Due to this seemingly absent-minded care and lack of due diligence, and previous research on the matter, Kea decided to make a change and sought care at a birth center, which is when everything changed for the better.

“Every appointment was great. It was a very warm and friendly place. It wasn’t like the 15-minute appointment where you wait, get your blood pressure taken, are asked if you are good, and then you go home. I was there in the room having one-on-one connection at least for 45 minutes. Like, how are you mentally? What are you eating? How are you doing? If you feel something that feels weird, let us know. It was like, I’m not going to feel like a burden if I call.”

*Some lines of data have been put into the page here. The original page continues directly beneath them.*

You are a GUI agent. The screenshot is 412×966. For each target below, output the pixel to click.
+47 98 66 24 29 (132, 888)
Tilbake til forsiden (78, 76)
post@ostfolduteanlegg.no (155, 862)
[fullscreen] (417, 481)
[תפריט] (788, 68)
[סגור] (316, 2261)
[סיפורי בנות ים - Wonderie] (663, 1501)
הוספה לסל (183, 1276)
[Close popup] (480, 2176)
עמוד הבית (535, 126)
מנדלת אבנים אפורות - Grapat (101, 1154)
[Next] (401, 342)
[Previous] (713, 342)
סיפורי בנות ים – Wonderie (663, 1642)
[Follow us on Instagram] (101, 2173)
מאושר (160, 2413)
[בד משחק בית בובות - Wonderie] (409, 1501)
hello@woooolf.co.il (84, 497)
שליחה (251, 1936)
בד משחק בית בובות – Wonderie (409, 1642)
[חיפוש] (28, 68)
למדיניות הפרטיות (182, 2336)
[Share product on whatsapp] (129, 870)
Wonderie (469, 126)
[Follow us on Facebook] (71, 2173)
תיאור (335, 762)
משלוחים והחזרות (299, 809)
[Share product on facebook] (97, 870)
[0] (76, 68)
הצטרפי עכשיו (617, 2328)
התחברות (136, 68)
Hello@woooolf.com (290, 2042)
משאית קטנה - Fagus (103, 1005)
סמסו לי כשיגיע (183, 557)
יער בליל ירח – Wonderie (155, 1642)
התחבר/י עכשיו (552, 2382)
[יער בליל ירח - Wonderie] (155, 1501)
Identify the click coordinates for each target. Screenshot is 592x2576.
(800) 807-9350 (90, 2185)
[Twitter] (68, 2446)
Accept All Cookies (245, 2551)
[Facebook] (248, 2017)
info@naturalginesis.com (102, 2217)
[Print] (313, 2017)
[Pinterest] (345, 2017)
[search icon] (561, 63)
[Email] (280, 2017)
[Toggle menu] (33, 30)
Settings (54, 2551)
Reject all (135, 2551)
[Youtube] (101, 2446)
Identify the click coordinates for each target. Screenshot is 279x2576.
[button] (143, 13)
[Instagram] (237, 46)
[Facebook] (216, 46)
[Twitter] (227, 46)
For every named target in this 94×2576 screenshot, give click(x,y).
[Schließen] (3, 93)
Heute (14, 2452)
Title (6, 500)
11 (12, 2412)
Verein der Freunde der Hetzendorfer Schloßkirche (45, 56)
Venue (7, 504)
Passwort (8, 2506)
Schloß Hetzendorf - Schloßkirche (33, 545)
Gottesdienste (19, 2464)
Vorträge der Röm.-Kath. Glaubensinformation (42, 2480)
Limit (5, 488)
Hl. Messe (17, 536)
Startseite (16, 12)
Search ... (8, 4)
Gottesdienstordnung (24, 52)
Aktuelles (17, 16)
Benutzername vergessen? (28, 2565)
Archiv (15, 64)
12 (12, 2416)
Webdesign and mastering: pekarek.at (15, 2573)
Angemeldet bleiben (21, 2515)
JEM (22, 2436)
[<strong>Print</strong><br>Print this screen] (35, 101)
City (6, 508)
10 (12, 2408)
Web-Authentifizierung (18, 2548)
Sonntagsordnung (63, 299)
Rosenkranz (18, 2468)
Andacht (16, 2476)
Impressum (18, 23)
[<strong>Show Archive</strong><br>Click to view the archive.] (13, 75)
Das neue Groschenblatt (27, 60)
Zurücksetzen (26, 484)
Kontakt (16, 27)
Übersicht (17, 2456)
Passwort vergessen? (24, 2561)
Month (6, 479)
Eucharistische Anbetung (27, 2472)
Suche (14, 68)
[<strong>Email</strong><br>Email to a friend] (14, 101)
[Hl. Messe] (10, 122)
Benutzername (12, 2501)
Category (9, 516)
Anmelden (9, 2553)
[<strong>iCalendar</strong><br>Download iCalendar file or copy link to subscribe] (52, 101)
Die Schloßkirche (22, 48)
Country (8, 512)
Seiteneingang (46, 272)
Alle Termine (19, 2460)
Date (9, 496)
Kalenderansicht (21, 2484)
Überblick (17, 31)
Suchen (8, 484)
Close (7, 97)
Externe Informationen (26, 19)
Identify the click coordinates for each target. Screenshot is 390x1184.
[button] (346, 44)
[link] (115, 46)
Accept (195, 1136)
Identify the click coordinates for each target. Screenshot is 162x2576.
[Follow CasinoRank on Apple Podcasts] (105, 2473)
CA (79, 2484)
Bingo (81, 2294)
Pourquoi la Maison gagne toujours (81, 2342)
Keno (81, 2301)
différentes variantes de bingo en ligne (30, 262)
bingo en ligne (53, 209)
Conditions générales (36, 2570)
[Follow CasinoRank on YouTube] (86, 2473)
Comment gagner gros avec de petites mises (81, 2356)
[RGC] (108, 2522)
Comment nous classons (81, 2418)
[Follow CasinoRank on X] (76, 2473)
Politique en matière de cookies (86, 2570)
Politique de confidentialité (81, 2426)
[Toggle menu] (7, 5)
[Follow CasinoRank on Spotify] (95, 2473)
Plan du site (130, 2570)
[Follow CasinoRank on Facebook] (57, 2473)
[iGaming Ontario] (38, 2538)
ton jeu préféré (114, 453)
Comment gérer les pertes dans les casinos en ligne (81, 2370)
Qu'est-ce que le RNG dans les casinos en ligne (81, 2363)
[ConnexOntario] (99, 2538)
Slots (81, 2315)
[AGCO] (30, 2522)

For Kea, the birth center experience was not just about having a baby; it was about having an experience that honored her as a whole person. Here were providers — doulas and midwives — who took the time to learn about her and how she was doing; listening and addressing her concerns and treating her with dignity and respect.

The birth center formed a community for Kea, her husband, and other birthing people with similar due dates. They met on a regular basis to learn about pregnancy, such as post-partum depression, which two months after giving birth to their son, her husband would be able to flag on Kea’s behalf.

“The first midwife is the one I am still friends with until this day. One of the things I really liked is that she involved my husband. She gave him the heart rate monitor and showed him how to find the heartbeat and how to do the belly measurements. So, she’s educating him too, which I really appreciated.”

During the third trimester, “you have a centering group, and you meet with all the other moms who are due when you are. You have these meetups with other women who are just as pregnant as you, a nice diverse mix of women. Every class, that week, you are also pulled into your appointment. So you get this social group. You get your appointment done. Now we are building a community.”

When it was time to give birth, the birthing center welcomed her, her husband, and family and friends with a comfortable suite that included a full bed, calming lighting, a nice bathroom with a whirlpool tub, a playlist and a rocking chair where the seat breaks away. During labor, Kea’s midwife and doulas were with her every step. Since she was 11 days past due, she had to be induced, but they respected her wishes by using natural methods.

“I had my doula and her assistant. We were walking around doing labor movements. My husband was there, and they were coaching him on what to do. And when he got tired, they tagged in and helped.”

After several hours of labor in the tub, her doula became worried about Kea’s son’s dropping heartrate and it became clear that Kea needed more assistance. During the ambulance ride Kea’s midwife was with her and at the hospital her doula and midwife continued to stay by her side. They learned the reason Kea was having such difficulty was because her son had become positioned at such an angle that prevented a vaginal birth. Kea’s midwife broke the news to her — Kea had not wanted an emergency C-section from the beginning but because she trusted her midwife she accepted it. And in the operating room, her midwife made sure that Kea was not alone and ran to get Kea’s husband when Kea asked.

Exhausted from over 40 hours of labor, Kea’s doula and midwife helped her nurse her son by holding him for her. What’s more, this support network continued well after Kea gave birth with her midwife continually checking in on her. The birth center remained a place for Kea to come to receive further support, such as with lactation classes and being in community with the other moms on similar journeys.

In the end, thanks to the collaboration between traditional medical pathways and more whole person care ones like birth centers and their providers, Kea was able to achieve her intent.

“I wanted my birth to be an experience, my experience.”